» **Activity**: Among the records below, how many lines contain "Open"? State the number and nothing more.

» **Provided records**:
++++++

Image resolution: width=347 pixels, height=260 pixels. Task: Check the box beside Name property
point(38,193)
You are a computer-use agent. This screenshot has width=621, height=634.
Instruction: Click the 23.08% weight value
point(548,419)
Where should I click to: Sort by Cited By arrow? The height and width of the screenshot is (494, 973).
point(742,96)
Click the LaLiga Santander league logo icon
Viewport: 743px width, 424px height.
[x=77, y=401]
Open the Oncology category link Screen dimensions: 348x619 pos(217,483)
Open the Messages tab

++++++

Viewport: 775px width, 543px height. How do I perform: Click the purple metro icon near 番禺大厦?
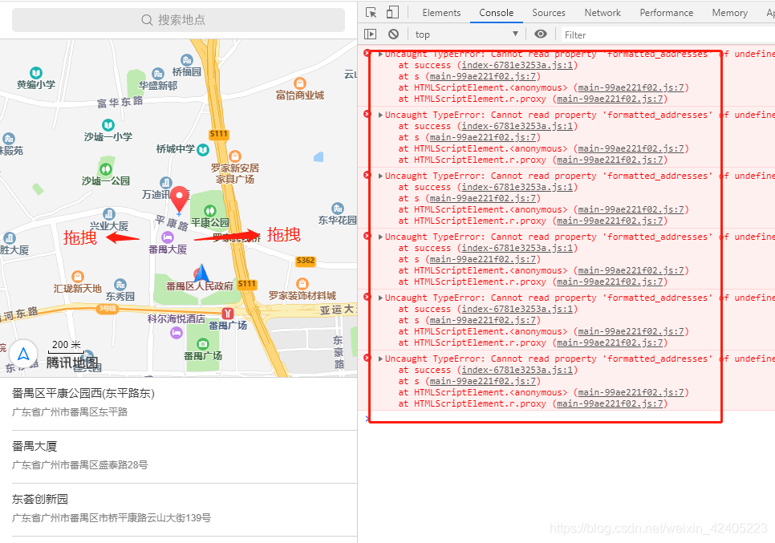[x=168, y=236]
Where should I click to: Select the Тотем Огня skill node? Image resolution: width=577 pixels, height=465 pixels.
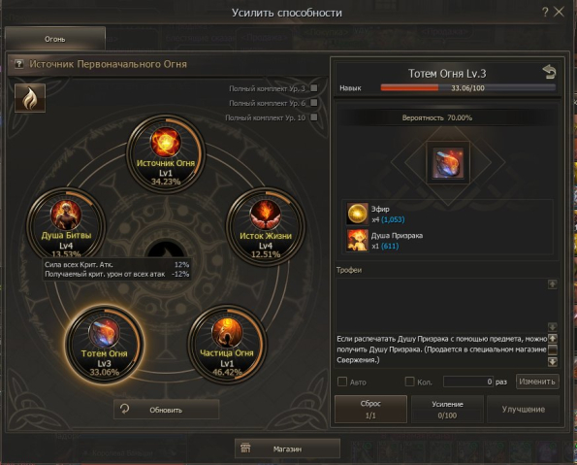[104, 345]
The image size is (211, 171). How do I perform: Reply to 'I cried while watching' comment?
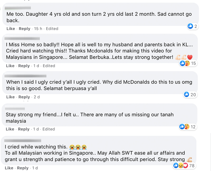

++++++

» **Written response**: 2